-- Teks Bacaan --
--------------------------------------------------

Oleh : Viva Yoga Mauladi
Wakil ketua Umum PAN
Anggota Pansus RUU Pemilu (2012 dan 2017) di DPR RI

Setiap kali pembahasan RUU Pemilu di Pansus di DPR RI, beberapa persoalan klasik yang krusial dibahas di antaranya tentang sistem pemilu, alokasi dan besaran kursi per dapil, parliamentary threshold, presidential threshold, dan metode penghitungan suara menjadi kursi. Pembahasan akan selalu berulang hebohnya karena di samping memperhatikan faktor kepentingan bangsa dan negara sebagai hal yang utama dan prioritas, juga ada celah untuk memasukkan faktor kepentingan subyektif partai politik (parpol).

--------------------------------------------------

-- Entri yang Disediakan --
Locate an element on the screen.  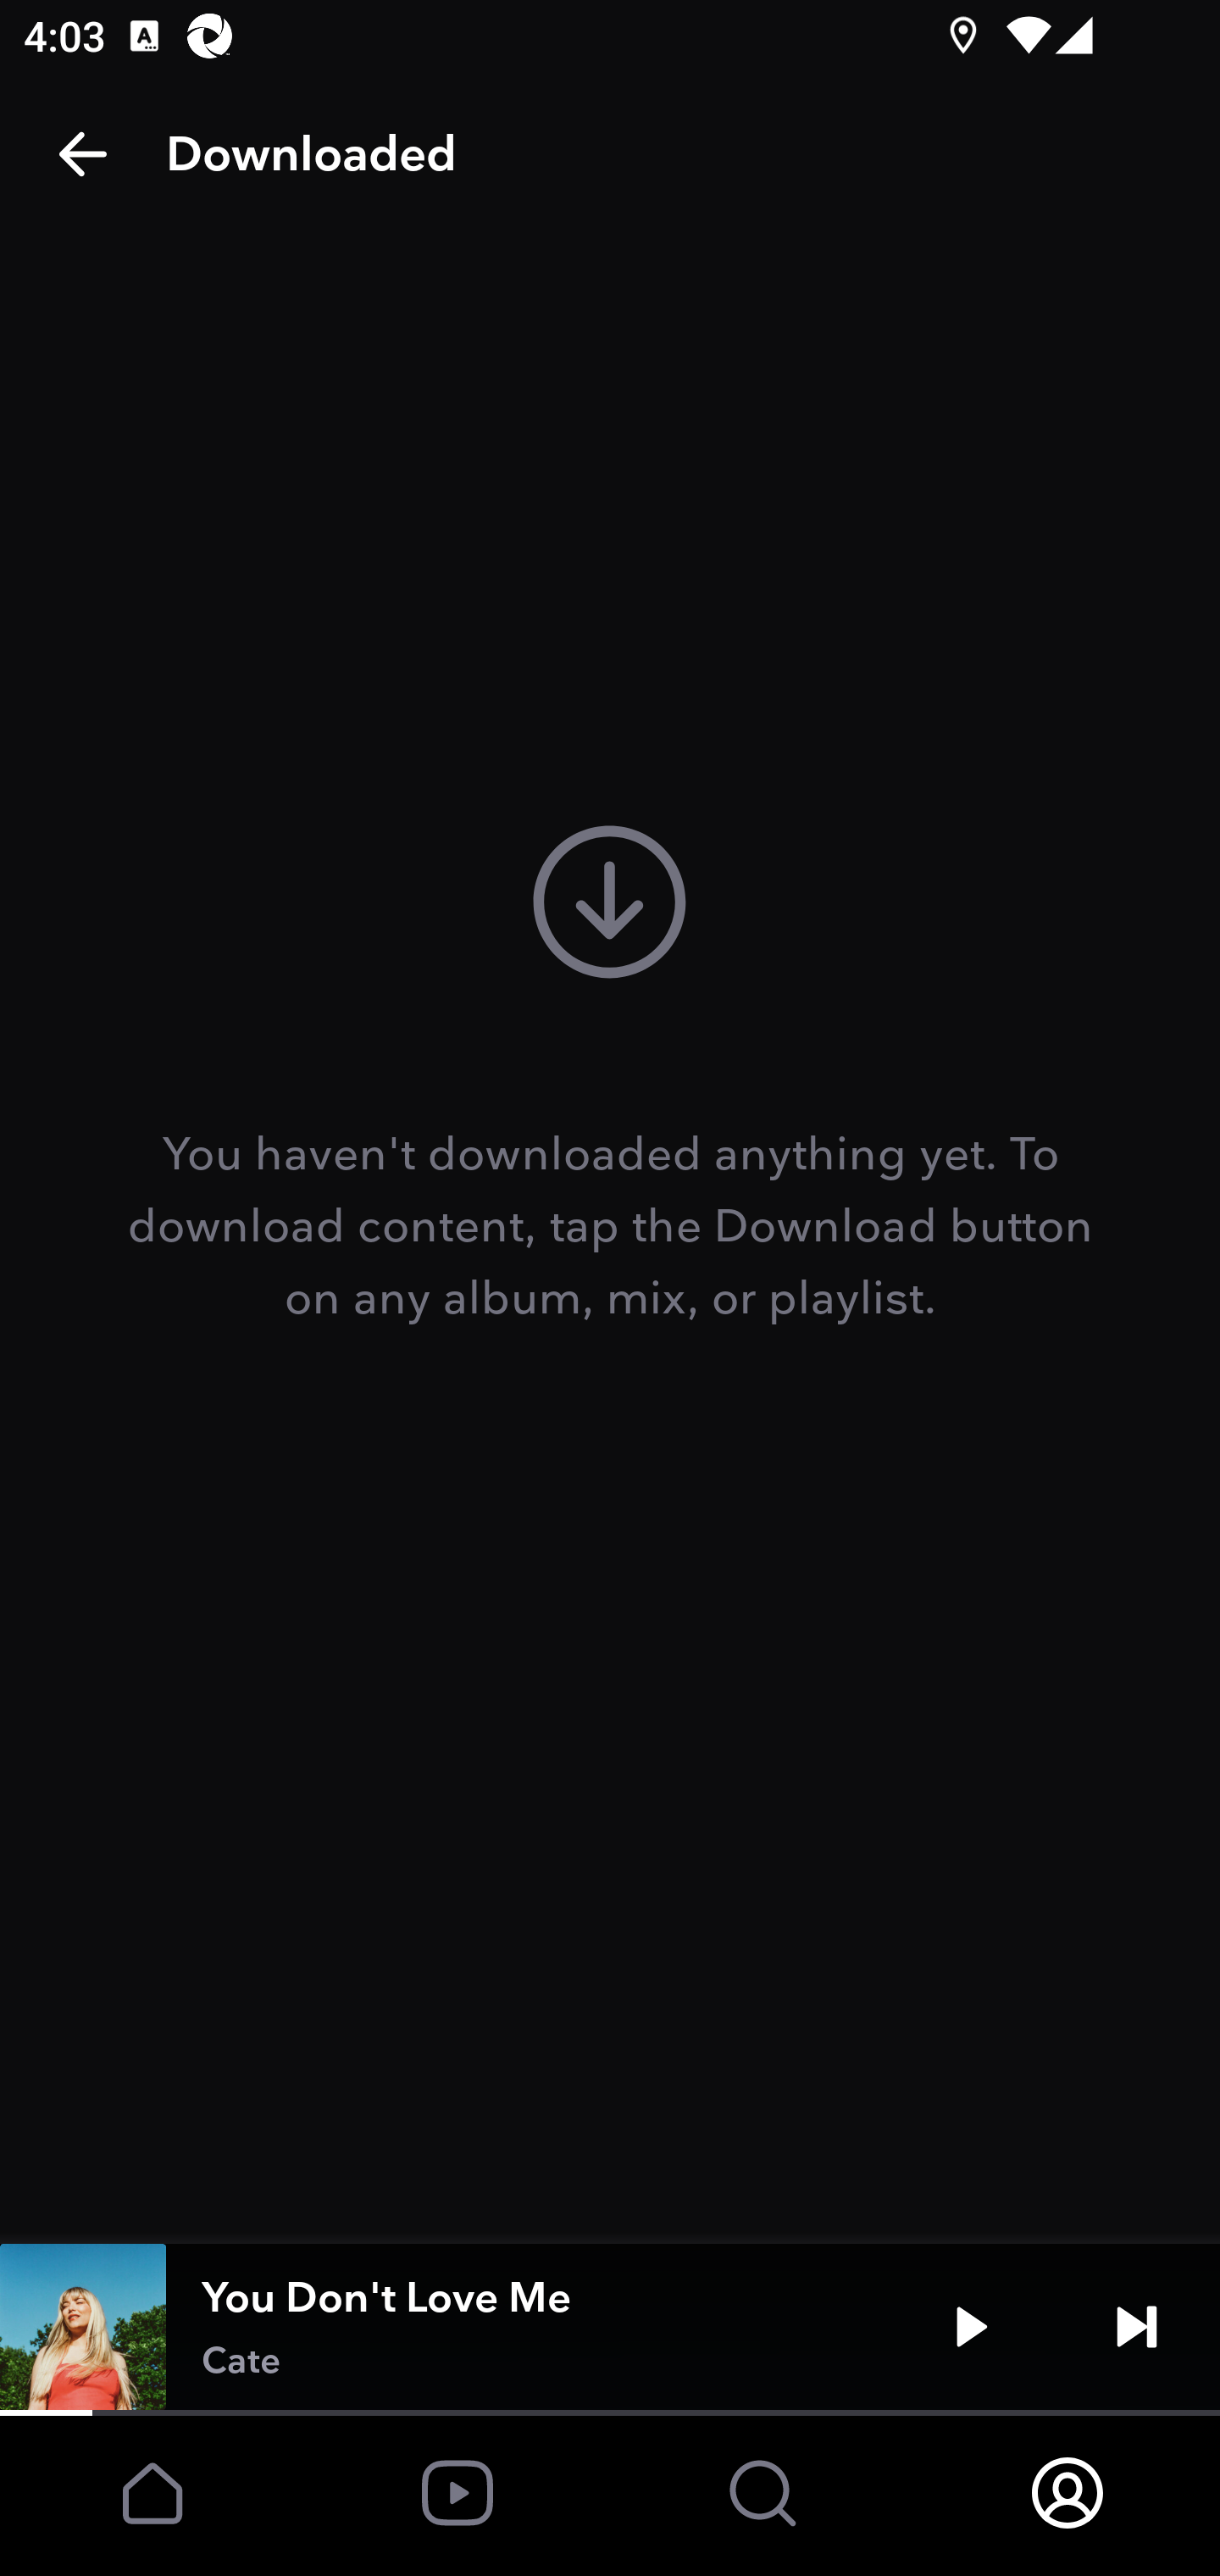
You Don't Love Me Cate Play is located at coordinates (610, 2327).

--------------------------------------------------

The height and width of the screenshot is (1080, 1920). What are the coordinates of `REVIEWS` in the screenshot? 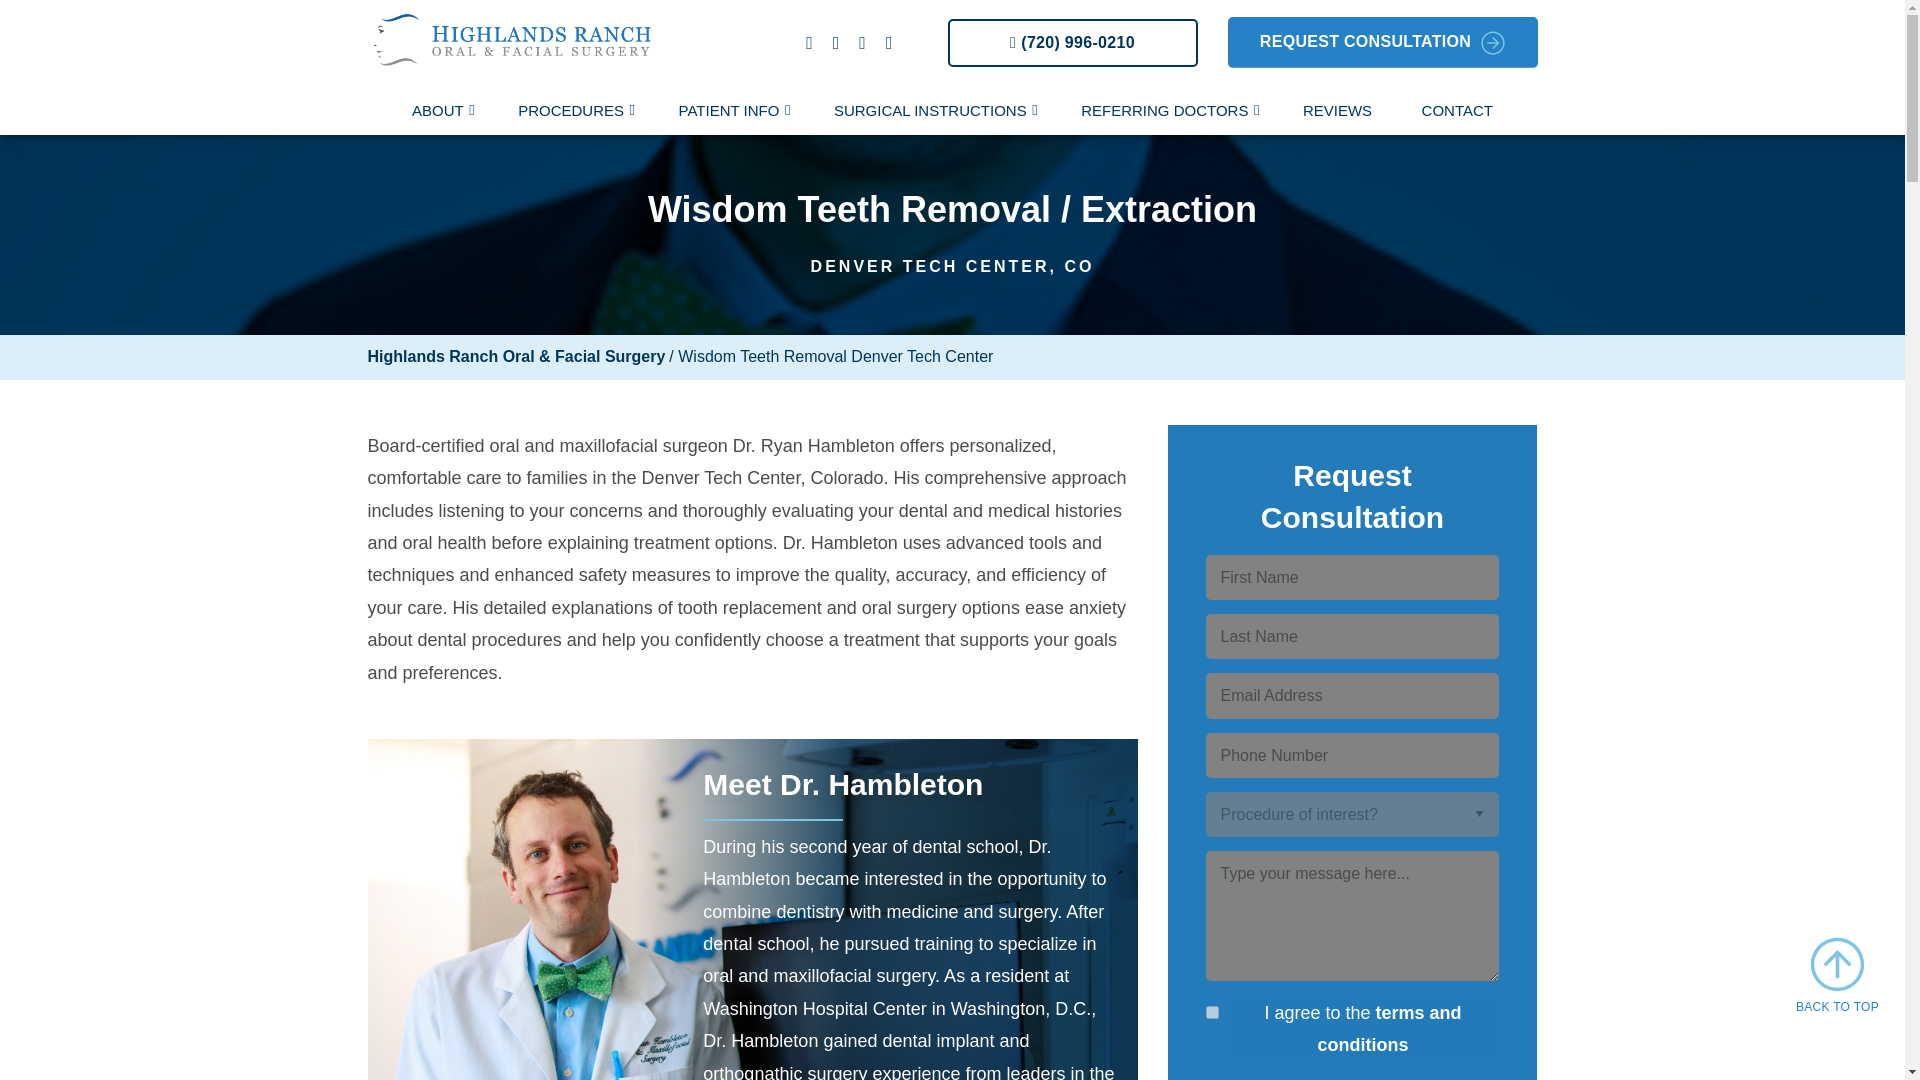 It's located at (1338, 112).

--------------------------------------------------

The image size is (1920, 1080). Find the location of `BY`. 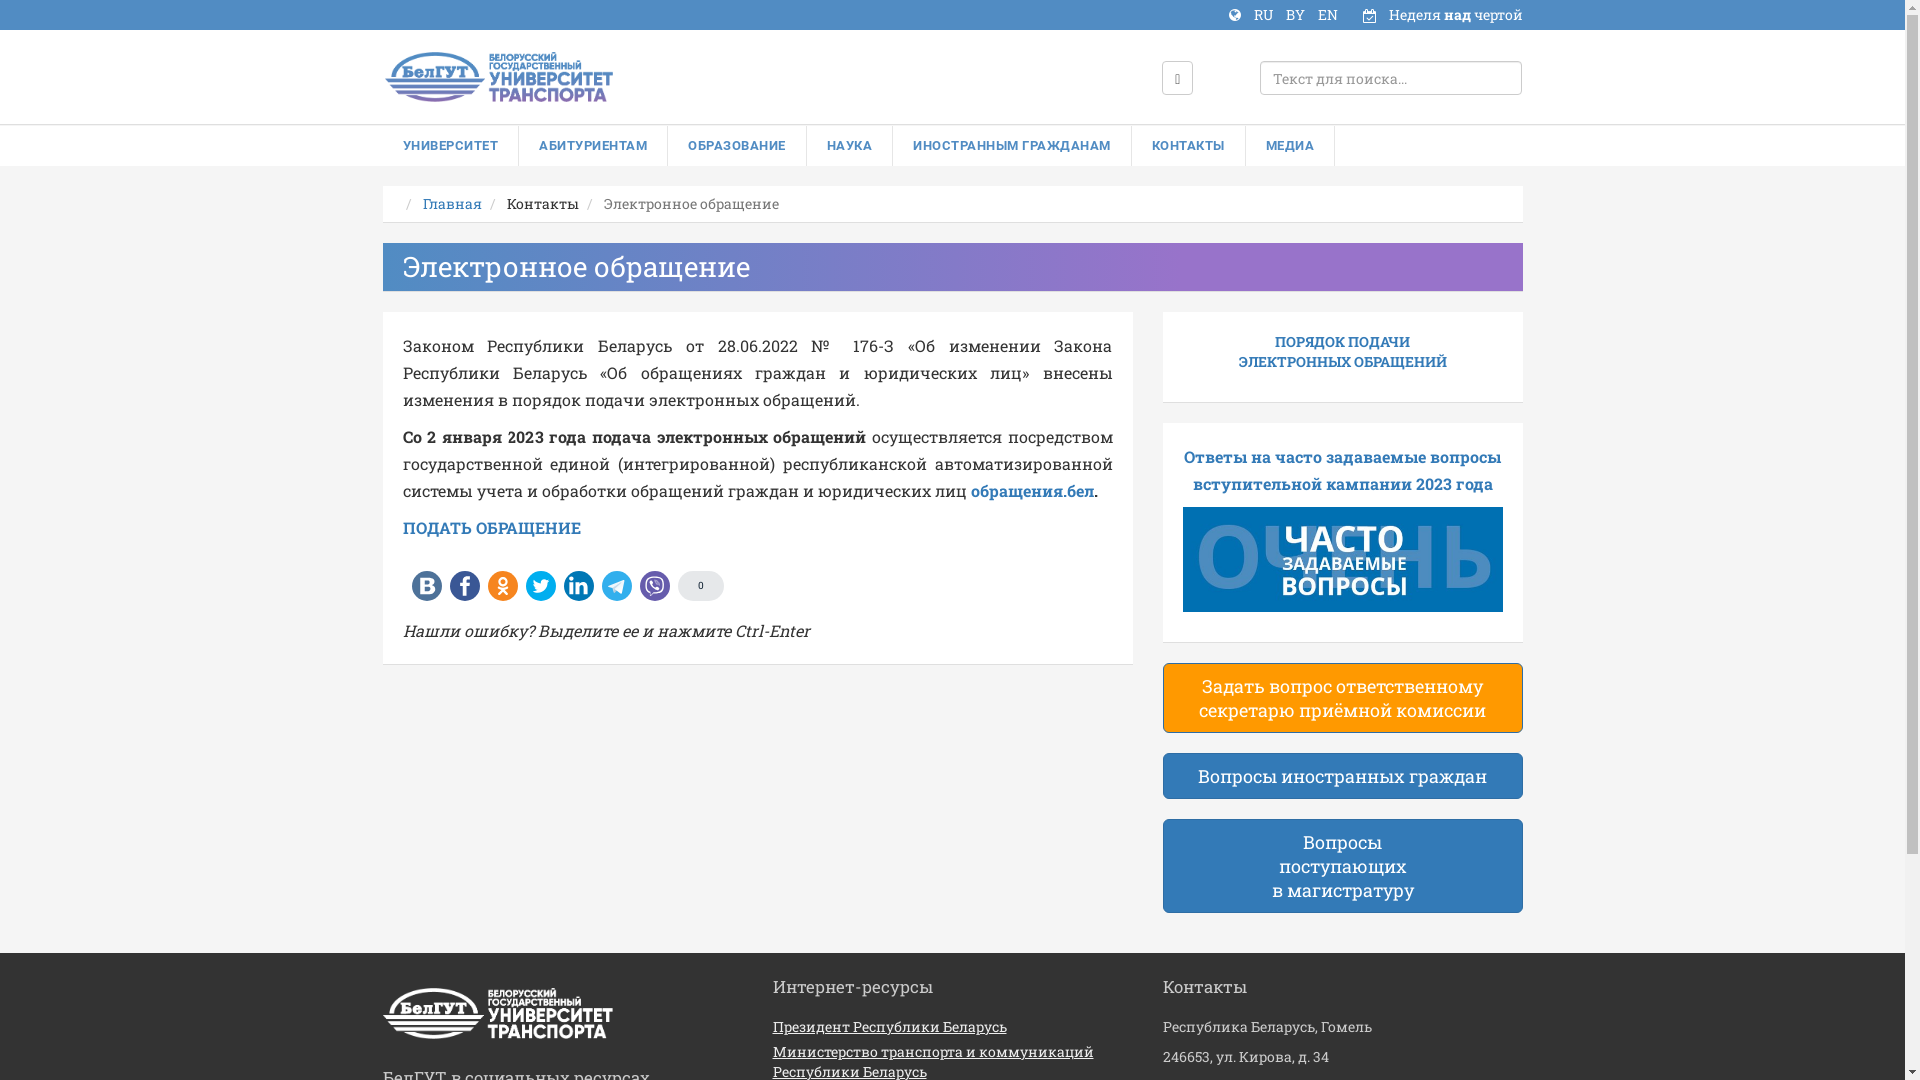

--------------------------------------------------

-- Tugas Anda --
a – Terjemahkan kalimat dari teks bacaan ini ke dalam bahasa Inggris: "Pembahasan akan selalu berulang hebohnya karena di samping memperhatikan faktor kepentingan bangsa dan negara sebagai hal yang utama dan prioritas, juga ada celah untuk memasukkan faktor kepentingan subyektif partai politik (parpol)."
b – Tolong ringkas teks bacaan dalam dua kalimat.
c – Ulangi tanpa perubahan bagian teks bacaan mulai dari "Oleh : Viva" sampai dengan "partai politik (parpol).".

-- Jawaban dan Pembahasan --
a – The debate will always be heated again and again because, besides taking into account the interests of the nation and the state as the main and priority concern, there is also an opening to insert the subjective interests of political parties (parpol).

b – Setiap kali RUU Pemilu dibahas di Pansus DPR RI, sejumlah persoalan klasik yang krusial selalu diangkat, seperti sistem pemilu, alokasi dan besaran kursi per dapil, parliamentary threshold, presidential threshold, dan metode penghitungan suara menjadi kursi. Pembahasan itu selalu berulang hebohnya karena selain mengutamakan kepentingan bangsa dan negara, ada pula celah untuk memasukkan kepentingan subyektif partai politik.

c –
Oleh : Viva Yoga Mauladi
Wakil ketua Umum PAN
Anggota Pansus RUU Pemilu (2012 dan 2017) di DPR RI

Setiap kali pembahasan RUU Pemilu di Pansus di DPR RI, beberapa persoalan klasik yang krusial dibahas di antaranya tentang sistem pemilu, alokasi dan besaran kursi per dapil, parliamentary threshold, presidential threshold, dan metode penghitungan suara menjadi kursi. Pembahasan akan selalu berulang hebohnya karena di samping memperhatikan faktor kepentingan bangsa dan negara sebagai hal yang utama dan prioritas, juga ada celah untuk memasukkan faktor kepentingan subyektif partai politik (parpol).